### Work required
Reproduce the records from the start through the line with "Action: (x=613, y=125)", swapping "dropdown arrow" for "chevron" and leaving everything else unchanged.

### Material shown
------------------------

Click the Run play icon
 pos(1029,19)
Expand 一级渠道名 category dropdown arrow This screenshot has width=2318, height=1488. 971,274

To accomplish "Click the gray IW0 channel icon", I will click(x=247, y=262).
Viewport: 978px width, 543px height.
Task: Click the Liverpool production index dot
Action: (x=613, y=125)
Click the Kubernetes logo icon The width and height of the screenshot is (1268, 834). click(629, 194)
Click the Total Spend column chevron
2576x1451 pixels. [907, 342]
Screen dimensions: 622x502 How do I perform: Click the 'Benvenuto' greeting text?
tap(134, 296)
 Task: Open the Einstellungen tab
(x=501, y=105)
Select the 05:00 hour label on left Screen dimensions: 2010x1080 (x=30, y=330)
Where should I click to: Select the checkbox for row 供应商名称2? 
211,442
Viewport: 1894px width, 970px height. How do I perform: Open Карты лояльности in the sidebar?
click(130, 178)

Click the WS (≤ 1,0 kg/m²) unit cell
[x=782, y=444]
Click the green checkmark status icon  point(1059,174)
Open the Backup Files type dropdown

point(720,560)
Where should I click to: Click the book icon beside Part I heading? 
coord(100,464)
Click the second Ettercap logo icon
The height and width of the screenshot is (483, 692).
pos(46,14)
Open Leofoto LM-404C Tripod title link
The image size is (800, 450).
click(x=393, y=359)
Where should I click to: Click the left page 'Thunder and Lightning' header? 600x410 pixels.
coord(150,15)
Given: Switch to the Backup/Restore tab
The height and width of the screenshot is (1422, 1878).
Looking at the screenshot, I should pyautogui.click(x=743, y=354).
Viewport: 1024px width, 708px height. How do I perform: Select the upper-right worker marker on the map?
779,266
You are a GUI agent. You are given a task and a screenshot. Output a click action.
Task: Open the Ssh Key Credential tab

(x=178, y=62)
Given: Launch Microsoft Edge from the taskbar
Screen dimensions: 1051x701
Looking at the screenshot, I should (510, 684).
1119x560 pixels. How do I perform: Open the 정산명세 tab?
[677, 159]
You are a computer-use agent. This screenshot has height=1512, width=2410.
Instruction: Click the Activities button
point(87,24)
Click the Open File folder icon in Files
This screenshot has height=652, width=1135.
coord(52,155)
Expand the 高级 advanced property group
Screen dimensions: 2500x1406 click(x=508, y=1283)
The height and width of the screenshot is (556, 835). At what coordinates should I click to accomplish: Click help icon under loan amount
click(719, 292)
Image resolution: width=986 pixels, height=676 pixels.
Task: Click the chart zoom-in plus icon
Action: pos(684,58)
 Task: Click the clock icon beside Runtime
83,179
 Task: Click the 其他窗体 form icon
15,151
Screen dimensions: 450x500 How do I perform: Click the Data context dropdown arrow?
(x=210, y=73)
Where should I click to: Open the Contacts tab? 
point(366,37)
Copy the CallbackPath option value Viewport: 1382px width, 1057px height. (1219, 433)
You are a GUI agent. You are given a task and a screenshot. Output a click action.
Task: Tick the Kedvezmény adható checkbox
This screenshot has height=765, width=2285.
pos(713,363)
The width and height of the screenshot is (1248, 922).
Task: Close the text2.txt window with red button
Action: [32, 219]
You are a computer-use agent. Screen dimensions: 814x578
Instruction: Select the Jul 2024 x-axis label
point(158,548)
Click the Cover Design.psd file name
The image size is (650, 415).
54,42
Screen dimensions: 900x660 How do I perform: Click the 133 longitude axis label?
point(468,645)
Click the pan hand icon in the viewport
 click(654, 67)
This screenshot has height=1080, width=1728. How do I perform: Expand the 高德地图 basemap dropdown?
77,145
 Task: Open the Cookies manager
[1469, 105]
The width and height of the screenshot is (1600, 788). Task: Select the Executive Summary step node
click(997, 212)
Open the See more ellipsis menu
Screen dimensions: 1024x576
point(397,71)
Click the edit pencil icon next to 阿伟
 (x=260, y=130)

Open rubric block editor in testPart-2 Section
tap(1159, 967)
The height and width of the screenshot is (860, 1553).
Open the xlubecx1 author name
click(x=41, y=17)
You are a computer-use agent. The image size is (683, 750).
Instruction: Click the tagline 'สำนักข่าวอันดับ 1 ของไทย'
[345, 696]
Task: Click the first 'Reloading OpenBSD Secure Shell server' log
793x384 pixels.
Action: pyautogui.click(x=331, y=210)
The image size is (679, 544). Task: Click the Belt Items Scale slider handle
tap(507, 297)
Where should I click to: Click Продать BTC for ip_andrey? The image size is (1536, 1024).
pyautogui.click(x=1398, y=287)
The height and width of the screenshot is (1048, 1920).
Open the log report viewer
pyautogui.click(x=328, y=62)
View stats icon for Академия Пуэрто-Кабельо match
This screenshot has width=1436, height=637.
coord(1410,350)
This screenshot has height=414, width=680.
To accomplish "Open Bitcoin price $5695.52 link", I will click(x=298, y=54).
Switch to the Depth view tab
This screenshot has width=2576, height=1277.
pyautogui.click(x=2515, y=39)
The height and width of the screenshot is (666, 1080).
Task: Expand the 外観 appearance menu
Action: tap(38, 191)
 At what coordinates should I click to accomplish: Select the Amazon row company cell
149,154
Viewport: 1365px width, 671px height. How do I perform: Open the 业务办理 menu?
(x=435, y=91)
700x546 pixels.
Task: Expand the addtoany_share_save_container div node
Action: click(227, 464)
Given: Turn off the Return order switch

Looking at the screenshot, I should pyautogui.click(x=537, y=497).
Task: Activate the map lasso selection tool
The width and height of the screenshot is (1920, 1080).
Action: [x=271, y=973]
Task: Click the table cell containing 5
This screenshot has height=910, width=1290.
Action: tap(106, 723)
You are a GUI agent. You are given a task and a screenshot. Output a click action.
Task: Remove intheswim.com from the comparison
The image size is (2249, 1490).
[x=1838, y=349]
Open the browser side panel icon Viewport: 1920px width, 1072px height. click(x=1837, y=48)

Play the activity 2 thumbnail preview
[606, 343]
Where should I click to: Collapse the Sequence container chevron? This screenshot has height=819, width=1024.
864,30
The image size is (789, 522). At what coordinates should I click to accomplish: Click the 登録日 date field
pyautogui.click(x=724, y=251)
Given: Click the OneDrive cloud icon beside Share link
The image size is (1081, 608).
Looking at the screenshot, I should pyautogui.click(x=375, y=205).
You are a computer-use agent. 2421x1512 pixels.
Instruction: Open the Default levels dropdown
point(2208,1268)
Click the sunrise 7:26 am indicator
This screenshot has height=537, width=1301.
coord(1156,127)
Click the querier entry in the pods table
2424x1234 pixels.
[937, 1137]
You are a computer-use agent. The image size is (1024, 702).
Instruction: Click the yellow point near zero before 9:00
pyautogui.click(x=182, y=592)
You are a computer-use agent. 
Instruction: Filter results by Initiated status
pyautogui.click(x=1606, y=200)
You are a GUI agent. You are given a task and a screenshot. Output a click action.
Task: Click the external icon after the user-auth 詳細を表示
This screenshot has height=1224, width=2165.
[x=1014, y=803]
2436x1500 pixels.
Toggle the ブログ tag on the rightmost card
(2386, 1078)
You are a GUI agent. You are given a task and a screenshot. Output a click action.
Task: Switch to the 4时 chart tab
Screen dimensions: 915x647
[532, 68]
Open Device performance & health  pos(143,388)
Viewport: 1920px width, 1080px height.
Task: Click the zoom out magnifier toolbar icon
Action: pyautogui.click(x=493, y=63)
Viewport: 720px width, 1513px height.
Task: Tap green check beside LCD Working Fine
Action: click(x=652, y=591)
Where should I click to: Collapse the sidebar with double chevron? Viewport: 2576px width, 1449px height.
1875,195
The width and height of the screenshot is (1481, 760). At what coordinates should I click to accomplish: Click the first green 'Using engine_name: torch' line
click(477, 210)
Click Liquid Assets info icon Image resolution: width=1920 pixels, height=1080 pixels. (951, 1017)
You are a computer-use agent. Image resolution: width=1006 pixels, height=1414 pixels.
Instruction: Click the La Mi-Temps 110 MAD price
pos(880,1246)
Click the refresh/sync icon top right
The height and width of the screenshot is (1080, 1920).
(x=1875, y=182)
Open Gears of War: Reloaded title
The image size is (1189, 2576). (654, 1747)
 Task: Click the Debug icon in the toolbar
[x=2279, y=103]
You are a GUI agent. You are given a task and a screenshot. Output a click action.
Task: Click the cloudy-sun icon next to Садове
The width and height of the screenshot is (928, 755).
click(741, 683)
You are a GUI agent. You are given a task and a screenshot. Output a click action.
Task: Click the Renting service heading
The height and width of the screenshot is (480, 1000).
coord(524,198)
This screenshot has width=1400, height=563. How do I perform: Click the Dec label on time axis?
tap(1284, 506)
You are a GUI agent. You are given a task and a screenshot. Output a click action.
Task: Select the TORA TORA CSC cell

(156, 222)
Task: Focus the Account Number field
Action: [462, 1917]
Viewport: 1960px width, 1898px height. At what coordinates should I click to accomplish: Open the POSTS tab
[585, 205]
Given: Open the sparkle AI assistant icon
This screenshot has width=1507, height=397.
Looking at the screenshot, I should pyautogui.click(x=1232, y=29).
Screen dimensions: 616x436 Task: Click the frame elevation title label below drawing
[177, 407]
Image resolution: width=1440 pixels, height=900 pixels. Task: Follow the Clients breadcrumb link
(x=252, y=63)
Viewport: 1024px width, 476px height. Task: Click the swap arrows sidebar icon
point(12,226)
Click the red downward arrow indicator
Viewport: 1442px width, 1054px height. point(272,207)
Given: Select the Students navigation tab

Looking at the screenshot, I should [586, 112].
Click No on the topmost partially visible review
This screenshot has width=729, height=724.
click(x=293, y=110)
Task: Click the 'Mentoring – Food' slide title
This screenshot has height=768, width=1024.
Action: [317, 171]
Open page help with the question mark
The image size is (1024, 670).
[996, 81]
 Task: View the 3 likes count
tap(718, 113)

------------------------

### Response below
Click the Run play icon
 pos(1029,19)
Expand 一级渠道名 category chevron This screenshot has width=2318, height=1488. 971,274

To accomplish "Click the gray IW0 channel icon", I will click(x=247, y=262).
Viewport: 978px width, 543px height.
Task: Click the Liverpool production index dot
Action: (x=613, y=125)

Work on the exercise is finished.